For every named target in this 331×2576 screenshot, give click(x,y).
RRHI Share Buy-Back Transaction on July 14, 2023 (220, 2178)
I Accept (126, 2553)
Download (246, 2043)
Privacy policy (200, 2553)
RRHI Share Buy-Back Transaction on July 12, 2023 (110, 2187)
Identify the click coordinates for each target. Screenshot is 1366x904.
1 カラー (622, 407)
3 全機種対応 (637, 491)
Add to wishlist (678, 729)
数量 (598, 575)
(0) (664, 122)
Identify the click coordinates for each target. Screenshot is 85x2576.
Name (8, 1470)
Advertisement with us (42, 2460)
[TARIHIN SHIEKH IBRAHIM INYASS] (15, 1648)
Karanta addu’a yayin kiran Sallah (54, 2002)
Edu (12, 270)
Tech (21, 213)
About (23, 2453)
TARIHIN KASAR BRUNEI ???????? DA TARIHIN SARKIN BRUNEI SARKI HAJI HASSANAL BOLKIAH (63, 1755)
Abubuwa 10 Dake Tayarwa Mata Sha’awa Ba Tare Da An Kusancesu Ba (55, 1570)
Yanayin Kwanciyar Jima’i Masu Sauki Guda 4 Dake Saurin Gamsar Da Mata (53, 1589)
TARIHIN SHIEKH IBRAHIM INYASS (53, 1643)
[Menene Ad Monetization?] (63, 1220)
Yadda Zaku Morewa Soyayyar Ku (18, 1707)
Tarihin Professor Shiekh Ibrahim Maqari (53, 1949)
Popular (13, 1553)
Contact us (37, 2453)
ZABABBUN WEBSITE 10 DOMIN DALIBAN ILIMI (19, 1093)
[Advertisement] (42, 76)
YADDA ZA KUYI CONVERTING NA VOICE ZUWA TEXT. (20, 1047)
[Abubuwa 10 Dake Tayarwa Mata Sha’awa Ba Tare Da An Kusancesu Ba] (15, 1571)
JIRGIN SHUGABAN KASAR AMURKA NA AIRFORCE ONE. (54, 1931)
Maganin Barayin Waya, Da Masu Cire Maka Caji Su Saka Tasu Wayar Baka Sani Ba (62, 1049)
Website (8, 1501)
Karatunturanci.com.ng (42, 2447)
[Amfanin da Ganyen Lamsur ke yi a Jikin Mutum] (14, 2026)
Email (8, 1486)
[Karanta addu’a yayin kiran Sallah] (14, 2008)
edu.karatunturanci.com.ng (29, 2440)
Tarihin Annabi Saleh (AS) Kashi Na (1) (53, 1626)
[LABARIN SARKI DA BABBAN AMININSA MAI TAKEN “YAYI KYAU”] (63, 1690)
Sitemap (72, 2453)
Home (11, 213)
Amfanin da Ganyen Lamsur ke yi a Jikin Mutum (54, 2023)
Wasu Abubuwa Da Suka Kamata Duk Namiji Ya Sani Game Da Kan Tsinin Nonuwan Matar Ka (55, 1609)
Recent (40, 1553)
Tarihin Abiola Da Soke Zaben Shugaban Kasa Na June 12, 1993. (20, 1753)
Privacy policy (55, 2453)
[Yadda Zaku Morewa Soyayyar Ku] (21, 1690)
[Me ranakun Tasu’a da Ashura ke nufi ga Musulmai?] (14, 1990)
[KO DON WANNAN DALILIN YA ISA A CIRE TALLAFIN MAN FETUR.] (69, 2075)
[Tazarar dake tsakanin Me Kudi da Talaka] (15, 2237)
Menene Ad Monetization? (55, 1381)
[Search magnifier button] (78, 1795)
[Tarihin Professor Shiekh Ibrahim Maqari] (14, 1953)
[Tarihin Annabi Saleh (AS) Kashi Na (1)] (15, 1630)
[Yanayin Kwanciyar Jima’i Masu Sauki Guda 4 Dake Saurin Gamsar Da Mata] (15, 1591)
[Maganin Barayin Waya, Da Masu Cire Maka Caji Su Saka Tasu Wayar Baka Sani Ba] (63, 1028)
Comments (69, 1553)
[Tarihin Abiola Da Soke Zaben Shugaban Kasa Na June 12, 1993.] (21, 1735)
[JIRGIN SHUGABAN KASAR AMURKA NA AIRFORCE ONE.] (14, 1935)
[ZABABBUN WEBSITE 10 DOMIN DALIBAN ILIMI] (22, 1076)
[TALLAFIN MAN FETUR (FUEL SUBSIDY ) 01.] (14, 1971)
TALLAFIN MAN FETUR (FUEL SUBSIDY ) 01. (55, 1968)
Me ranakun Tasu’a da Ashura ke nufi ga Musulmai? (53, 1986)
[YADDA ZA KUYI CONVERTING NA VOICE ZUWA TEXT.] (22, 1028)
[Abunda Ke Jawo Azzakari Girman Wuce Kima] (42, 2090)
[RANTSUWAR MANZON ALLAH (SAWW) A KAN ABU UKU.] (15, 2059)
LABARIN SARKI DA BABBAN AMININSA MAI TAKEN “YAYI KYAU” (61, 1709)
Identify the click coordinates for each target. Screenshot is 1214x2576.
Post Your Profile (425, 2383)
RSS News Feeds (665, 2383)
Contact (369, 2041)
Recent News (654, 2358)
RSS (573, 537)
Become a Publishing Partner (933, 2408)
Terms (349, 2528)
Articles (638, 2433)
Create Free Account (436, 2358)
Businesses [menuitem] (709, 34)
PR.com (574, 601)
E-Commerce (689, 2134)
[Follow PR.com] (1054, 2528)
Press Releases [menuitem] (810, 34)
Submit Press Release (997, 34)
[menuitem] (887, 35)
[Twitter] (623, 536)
****************
What to work on ->
When the line containing "Press Releases [menuitem] (810, 34)" is reached, return it and every later line through the end of the listing above, unaltered and alone.

Answer section ->
Press Releases [menuitem] (810, 34)
Submit Press Release (997, 34)
[menuitem] (887, 35)
[Twitter] (623, 536)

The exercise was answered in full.